Ninguém foi indiciado. O inquérito, assinado em 3 de dezembro e enviado à Justiça, conclui “que não vislumbrou nos referidos autos indícios mínimos de dolo homicida na conduta praticada por parte dos agentes estatal [sic]”.O inquérito está sob a análise do Ministério Público Estadual, que tem um procedimento administrativo na Promotoria Especializada no Controle Externo da Atividade Policial (Proceap), sob a responsabilidade do promotor João Gaspar.

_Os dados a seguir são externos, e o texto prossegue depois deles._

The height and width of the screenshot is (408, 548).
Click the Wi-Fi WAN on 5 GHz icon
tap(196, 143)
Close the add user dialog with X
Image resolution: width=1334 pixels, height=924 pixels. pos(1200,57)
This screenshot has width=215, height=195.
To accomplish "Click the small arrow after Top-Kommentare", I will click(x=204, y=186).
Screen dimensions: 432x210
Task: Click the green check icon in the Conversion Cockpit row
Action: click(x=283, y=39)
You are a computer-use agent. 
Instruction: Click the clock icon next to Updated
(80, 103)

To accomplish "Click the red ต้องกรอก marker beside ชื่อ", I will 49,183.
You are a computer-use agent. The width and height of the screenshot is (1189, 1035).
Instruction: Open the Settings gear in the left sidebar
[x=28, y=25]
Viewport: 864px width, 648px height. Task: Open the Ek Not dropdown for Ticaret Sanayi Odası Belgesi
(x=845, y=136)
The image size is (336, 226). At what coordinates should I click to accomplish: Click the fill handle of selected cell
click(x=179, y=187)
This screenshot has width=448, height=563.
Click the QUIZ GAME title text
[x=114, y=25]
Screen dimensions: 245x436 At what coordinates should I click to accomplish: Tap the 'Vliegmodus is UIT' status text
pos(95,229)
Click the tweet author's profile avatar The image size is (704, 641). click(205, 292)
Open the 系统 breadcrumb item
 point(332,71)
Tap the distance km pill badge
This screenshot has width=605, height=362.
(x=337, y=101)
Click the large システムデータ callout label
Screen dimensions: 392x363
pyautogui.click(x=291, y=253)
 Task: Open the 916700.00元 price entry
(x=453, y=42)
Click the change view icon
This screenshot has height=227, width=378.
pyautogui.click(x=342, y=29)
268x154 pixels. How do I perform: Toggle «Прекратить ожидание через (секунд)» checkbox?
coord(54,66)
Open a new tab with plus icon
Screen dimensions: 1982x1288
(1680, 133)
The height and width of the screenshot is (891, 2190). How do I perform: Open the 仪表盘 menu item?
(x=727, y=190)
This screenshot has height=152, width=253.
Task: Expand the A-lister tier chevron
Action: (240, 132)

A reportagem enviou perguntas a um dos delegados responsáveis pelo inquérito, mas a resposta veio por meio da assessoria de imprensa da Secretaria de Segurança Pública, comandada desde o início de 2019 pelo coronel da PM Louismar Bonates.
Com relação a Silva Junior, a resposta, enviada, por escrito, descartou adulteração no exame para detectar pólvora e afirmou que o adolescente tinha ligação com o crime. Sobre a retirada dos corpos, a secretaria afirmou: “Houve o tiroteio, e os feridos foram levados para unidades de saúde da capital amazonense para receberem o atendimento emergencial. A dinâmica da ocorrência, que se estendeu por vários becos, repletos de moradores, prejudicou o isolamento do local do crime.”
“É importante ressaltar que outros elementos probatórios foram utilizados pelo inquérito, como a perícia nas armas, a necropsia nos corpos, e os testemunhos, entre outros.”